**Task description**
Each record that follows is to be reproduced verbatim.

**Data excerpts**
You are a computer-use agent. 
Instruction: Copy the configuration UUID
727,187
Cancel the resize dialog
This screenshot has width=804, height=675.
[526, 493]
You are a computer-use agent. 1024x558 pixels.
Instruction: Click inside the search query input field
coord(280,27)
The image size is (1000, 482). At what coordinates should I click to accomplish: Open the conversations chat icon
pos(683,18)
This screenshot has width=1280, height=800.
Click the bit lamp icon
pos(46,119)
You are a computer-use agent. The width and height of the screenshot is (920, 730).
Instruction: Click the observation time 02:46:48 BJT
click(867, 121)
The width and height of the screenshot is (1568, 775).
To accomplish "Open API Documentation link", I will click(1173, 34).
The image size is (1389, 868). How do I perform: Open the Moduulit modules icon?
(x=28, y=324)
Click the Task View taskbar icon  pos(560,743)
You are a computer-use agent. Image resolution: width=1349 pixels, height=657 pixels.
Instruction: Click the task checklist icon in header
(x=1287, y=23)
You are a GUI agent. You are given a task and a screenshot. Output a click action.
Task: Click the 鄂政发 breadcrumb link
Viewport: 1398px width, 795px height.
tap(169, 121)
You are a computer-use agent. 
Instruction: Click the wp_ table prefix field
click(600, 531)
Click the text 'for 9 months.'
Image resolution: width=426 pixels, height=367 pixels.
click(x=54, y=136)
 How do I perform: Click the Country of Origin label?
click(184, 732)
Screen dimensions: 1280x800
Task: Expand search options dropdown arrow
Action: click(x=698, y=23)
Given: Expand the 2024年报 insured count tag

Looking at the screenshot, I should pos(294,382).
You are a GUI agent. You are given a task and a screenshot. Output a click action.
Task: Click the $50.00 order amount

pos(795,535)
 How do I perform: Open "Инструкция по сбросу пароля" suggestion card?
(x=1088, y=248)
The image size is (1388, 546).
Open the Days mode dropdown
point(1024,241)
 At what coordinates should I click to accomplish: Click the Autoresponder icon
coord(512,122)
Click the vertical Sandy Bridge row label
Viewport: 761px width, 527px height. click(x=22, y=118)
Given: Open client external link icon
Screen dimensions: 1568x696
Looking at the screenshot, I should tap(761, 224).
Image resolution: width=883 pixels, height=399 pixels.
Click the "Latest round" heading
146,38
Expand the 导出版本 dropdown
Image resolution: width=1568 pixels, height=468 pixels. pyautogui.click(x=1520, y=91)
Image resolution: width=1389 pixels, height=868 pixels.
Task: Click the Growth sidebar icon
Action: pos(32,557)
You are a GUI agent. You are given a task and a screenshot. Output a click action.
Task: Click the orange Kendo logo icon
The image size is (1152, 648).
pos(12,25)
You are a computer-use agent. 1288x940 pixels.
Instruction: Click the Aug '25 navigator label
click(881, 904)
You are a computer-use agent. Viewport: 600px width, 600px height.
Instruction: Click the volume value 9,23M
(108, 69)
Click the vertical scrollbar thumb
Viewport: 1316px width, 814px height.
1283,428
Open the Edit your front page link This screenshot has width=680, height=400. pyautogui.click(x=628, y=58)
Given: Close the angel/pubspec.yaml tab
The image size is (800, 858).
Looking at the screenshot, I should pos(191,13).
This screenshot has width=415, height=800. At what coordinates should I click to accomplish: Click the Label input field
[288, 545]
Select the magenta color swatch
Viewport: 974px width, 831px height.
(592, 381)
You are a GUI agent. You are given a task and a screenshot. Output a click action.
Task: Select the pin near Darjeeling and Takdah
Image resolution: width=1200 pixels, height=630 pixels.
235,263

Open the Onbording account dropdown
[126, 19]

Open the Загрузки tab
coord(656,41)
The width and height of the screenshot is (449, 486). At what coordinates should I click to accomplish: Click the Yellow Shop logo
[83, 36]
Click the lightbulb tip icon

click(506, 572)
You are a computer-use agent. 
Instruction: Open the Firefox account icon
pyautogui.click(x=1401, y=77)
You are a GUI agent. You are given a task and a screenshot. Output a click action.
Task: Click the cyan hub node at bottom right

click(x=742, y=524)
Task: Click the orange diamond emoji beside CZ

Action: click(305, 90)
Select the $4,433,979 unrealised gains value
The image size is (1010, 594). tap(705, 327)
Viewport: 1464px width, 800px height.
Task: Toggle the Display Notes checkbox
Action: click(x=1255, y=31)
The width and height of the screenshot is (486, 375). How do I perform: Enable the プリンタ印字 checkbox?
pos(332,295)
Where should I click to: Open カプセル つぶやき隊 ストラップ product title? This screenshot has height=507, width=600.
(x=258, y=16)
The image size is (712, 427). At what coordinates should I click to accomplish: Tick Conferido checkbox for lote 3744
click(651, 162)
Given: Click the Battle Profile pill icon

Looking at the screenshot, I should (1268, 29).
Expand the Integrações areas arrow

**Written solution**
You are a computer-use agent. 
Instruction: Copy the configuration UUID
727,187
Cancel the resize dialog
This screenshot has width=804, height=675.
[526, 493]
You are a computer-use agent. 1024x558 pixels.
Instruction: Click inside the search query input field
coord(280,27)
The image size is (1000, 482). At what coordinates should I click to accomplish: Open the conversations chat icon
pos(683,18)
This screenshot has width=1280, height=800.
Click the bit lamp icon
pos(46,119)
You are a computer-use agent. The width and height of the screenshot is (920, 730).
Instruction: Click the observation time 02:46:48 BJT
click(867, 121)
The width and height of the screenshot is (1568, 775).
To accomplish "Open API Documentation link", I will click(1173, 34).
The image size is (1389, 868). How do I perform: Open the Moduulit modules icon?
(x=28, y=324)
Click the Task View taskbar icon  pos(560,743)
You are a computer-use agent. Image resolution: width=1349 pixels, height=657 pixels.
Instruction: Click the task checklist icon in header
(x=1287, y=23)
You are a GUI agent. You are given a task and a screenshot. Output a click action.
Task: Click the 鄂政发 breadcrumb link
Viewport: 1398px width, 795px height.
tap(169, 121)
You are a computer-use agent. 
Instruction: Click the wp_ table prefix field
click(600, 531)
Click the text 'for 9 months.'
Image resolution: width=426 pixels, height=367 pixels.
click(x=54, y=136)
 How do I perform: Click the Country of Origin label?
click(184, 732)
Screen dimensions: 1280x800
Task: Expand search options dropdown arrow
Action: click(x=698, y=23)
Given: Expand the 2024年报 insured count tag

Looking at the screenshot, I should pos(294,382).
You are a GUI agent. You are given a task and a screenshot. Output a click action.
Task: Click the $50.00 order amount

pos(795,535)
 How do I perform: Open "Инструкция по сбросу пароля" suggestion card?
(x=1088, y=248)
The image size is (1388, 546).
Open the Days mode dropdown
point(1024,241)
 At what coordinates should I click to accomplish: Click the Autoresponder icon
coord(512,122)
Click the vertical Sandy Bridge row label
Viewport: 761px width, 527px height. click(x=22, y=118)
Given: Open client external link icon
Screen dimensions: 1568x696
Looking at the screenshot, I should tap(761, 224).
Image resolution: width=883 pixels, height=399 pixels.
Click the "Latest round" heading
146,38
Expand the 导出版本 dropdown
Image resolution: width=1568 pixels, height=468 pixels. pyautogui.click(x=1520, y=91)
Image resolution: width=1389 pixels, height=868 pixels.
Task: Click the Growth sidebar icon
Action: pos(32,557)
You are a GUI agent. You are given a task and a screenshot. Output a click action.
Task: Click the orange Kendo logo icon
The image size is (1152, 648).
pos(12,25)
You are a computer-use agent. 1288x940 pixels.
Instruction: Click the Aug '25 navigator label
click(881, 904)
You are a computer-use agent. Viewport: 600px width, 600px height.
Instruction: Click the volume value 9,23M
(108, 69)
Click the vertical scrollbar thumb
Viewport: 1316px width, 814px height.
1283,428
Open the Edit your front page link This screenshot has width=680, height=400. pyautogui.click(x=628, y=58)
Given: Close the angel/pubspec.yaml tab
The image size is (800, 858).
Looking at the screenshot, I should pos(191,13).
This screenshot has width=415, height=800. At what coordinates should I click to accomplish: Click the Label input field
[288, 545]
Select the magenta color swatch
Viewport: 974px width, 831px height.
(592, 381)
You are a GUI agent. You are given a task and a screenshot. Output a click action.
Task: Select the pin near Darjeeling and Takdah
Image resolution: width=1200 pixels, height=630 pixels.
235,263

Open the Onbording account dropdown
[126, 19]

Open the Загрузки tab
coord(656,41)
The width and height of the screenshot is (449, 486). At what coordinates should I click to accomplish: Click the Yellow Shop logo
[83, 36]
Click the lightbulb tip icon

click(506, 572)
You are a computer-use agent. 
Instruction: Open the Firefox account icon
pyautogui.click(x=1401, y=77)
You are a GUI agent. You are given a task and a screenshot. Output a click action.
Task: Click the cyan hub node at bottom right

click(x=742, y=524)
Task: Click the orange diamond emoji beside CZ

Action: click(305, 90)
Select the $4,433,979 unrealised gains value
The image size is (1010, 594). tap(705, 327)
Viewport: 1464px width, 800px height.
Task: Toggle the Display Notes checkbox
Action: click(x=1255, y=31)
The width and height of the screenshot is (486, 375). How do I perform: Enable the プリンタ印字 checkbox?
pos(332,295)
Where should I click to: Open カプセル つぶやき隊 ストラップ product title? This screenshot has height=507, width=600.
(x=258, y=16)
The image size is (712, 427). At what coordinates should I click to accomplish: Tick Conferido checkbox for lote 3744
click(651, 162)
Given: Click the Battle Profile pill icon

Looking at the screenshot, I should (1268, 29).
Expand the Integrações areas arrow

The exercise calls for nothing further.